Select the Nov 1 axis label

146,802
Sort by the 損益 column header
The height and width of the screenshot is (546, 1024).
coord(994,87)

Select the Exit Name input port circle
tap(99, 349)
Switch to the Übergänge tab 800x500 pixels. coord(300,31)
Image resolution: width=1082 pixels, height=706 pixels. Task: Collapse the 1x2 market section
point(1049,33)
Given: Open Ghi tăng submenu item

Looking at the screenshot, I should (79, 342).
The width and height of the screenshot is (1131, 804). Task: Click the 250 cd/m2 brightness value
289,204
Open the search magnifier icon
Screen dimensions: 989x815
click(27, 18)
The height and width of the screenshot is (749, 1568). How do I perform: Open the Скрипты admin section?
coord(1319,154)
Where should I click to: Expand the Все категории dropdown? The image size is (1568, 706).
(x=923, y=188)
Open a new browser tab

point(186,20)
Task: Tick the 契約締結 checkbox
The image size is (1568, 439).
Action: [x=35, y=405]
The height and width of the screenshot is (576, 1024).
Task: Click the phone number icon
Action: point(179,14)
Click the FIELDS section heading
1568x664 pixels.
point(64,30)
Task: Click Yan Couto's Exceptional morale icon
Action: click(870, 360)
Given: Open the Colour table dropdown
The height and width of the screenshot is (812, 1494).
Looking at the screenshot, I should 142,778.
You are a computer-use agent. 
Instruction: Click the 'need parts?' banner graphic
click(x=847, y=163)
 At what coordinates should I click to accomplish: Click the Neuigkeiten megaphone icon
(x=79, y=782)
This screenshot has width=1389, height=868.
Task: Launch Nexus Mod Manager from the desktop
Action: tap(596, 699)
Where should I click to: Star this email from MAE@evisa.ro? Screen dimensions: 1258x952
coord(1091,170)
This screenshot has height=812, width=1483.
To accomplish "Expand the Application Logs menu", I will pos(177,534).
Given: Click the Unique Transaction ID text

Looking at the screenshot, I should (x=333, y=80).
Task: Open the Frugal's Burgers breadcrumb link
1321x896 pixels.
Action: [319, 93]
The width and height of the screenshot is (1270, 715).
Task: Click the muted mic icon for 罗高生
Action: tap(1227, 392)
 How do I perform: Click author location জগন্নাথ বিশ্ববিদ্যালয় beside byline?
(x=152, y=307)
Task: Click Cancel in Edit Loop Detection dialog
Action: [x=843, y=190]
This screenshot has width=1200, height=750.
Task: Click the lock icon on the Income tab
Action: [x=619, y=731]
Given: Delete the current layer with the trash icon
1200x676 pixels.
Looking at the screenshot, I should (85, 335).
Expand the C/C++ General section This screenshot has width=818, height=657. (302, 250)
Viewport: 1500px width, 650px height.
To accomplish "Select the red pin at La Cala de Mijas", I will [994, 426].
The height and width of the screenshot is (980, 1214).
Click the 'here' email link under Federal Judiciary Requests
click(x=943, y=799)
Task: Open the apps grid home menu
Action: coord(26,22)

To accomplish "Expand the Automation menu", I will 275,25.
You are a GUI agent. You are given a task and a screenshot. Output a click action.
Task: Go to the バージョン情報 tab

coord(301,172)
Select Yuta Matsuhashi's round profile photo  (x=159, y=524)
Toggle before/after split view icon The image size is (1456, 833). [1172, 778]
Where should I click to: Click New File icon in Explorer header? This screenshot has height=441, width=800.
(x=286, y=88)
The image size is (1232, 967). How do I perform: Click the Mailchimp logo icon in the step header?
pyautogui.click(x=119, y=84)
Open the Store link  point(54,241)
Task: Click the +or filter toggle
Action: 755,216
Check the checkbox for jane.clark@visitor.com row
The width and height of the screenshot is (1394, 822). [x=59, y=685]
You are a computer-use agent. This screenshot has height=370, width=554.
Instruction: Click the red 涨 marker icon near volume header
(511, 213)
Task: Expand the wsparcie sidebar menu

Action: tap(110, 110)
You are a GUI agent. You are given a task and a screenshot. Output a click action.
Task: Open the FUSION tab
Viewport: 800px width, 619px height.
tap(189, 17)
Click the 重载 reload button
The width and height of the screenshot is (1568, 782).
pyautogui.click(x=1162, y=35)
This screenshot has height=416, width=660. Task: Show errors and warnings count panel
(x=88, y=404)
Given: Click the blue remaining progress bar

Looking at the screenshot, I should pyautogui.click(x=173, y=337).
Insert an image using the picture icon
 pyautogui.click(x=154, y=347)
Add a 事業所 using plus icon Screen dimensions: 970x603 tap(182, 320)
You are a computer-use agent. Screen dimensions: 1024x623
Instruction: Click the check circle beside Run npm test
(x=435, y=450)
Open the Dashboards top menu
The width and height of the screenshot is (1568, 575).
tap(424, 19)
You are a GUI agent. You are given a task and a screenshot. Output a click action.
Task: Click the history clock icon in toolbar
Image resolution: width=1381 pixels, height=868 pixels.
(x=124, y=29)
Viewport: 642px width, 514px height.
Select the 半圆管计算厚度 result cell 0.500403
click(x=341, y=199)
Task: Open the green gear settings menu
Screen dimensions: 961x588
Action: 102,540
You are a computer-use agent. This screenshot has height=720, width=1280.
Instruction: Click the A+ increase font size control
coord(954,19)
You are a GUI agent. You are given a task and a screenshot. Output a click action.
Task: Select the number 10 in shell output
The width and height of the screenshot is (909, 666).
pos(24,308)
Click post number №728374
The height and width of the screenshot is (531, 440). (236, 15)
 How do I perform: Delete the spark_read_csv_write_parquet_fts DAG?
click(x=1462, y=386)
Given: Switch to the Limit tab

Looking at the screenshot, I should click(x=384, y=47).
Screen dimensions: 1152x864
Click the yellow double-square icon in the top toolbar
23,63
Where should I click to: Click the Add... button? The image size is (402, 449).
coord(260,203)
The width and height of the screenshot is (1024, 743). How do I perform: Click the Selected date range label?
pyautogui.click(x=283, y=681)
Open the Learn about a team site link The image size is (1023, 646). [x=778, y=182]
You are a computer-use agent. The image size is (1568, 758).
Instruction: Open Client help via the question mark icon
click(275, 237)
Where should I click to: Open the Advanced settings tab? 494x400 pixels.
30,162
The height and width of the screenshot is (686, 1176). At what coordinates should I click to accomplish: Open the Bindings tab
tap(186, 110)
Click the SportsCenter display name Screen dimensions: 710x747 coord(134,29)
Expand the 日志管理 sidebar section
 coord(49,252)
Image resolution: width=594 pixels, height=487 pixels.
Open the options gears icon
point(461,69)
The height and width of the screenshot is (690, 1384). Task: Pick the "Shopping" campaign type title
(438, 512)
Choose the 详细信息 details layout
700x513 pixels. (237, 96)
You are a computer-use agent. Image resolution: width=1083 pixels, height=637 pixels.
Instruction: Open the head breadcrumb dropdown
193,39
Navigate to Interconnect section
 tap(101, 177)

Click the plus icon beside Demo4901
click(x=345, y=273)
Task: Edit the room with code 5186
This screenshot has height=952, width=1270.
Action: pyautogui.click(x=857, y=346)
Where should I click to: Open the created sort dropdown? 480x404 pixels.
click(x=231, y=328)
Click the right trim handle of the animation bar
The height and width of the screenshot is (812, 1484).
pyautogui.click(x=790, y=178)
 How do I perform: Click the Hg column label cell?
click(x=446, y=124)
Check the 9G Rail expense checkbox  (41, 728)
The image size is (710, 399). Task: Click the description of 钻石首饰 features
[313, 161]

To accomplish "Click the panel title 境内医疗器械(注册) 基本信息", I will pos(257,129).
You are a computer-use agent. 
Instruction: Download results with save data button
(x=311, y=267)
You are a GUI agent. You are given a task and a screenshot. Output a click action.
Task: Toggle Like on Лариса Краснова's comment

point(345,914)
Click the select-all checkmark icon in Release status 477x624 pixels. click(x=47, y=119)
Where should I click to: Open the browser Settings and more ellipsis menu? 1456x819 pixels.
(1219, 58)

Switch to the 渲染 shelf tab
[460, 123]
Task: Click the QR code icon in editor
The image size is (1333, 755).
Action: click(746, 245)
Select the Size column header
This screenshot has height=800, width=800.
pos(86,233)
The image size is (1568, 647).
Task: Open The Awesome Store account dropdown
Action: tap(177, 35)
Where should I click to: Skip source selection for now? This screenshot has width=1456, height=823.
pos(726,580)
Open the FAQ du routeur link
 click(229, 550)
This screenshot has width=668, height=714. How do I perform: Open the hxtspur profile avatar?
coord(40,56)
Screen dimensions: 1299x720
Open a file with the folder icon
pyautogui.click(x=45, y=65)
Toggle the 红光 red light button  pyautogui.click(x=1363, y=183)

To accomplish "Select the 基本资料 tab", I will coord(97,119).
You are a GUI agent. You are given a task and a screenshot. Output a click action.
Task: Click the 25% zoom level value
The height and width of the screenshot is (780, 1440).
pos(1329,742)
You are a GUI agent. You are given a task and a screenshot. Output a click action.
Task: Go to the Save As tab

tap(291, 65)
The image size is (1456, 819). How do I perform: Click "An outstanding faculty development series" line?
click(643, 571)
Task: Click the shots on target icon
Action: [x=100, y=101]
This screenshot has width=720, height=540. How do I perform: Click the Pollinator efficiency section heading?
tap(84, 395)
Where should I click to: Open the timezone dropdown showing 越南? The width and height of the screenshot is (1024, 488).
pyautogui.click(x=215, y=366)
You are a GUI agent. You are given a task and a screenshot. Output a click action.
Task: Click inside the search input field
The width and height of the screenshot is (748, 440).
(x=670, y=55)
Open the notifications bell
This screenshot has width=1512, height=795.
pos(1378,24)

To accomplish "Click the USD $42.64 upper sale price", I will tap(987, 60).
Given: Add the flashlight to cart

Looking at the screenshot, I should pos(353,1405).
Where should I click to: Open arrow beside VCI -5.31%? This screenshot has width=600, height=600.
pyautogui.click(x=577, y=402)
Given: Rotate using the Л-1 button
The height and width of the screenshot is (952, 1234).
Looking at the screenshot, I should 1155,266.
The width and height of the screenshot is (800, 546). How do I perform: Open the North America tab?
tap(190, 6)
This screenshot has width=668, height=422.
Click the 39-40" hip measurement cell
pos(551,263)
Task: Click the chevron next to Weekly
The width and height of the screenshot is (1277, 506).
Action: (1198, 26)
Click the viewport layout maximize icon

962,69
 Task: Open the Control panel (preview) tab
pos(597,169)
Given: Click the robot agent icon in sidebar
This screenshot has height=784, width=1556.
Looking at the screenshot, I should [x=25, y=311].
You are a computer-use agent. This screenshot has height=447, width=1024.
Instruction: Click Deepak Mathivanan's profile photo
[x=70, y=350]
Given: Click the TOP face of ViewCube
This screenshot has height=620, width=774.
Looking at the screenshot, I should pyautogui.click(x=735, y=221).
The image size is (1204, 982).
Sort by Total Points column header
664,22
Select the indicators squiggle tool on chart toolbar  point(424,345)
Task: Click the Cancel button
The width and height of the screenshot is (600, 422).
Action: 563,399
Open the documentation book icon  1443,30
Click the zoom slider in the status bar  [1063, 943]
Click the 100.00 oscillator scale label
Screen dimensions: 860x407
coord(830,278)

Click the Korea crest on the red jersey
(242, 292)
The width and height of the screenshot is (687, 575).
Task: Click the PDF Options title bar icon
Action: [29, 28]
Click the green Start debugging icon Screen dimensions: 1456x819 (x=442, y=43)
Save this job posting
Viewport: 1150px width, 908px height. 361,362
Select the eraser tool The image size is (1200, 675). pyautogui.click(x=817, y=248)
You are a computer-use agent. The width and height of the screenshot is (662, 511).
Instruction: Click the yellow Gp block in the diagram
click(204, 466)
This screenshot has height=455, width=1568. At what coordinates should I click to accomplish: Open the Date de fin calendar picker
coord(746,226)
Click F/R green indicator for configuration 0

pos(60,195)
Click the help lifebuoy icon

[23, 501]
- - - - - - -
» **Task objective**
Rewrite the material from its first line through the line containing "Switch to the Übergänge", inclusive, changing "Exit Name" to "Entry Name" and leaving everything else unchanged.

» **Written answer**
Select the Nov 1 axis label

146,802
Sort by the 損益 column header
The height and width of the screenshot is (546, 1024).
coord(994,87)

Select the Entry Name input port circle
tap(99, 349)
Switch to the Übergänge tab 800x500 pixels. coord(300,31)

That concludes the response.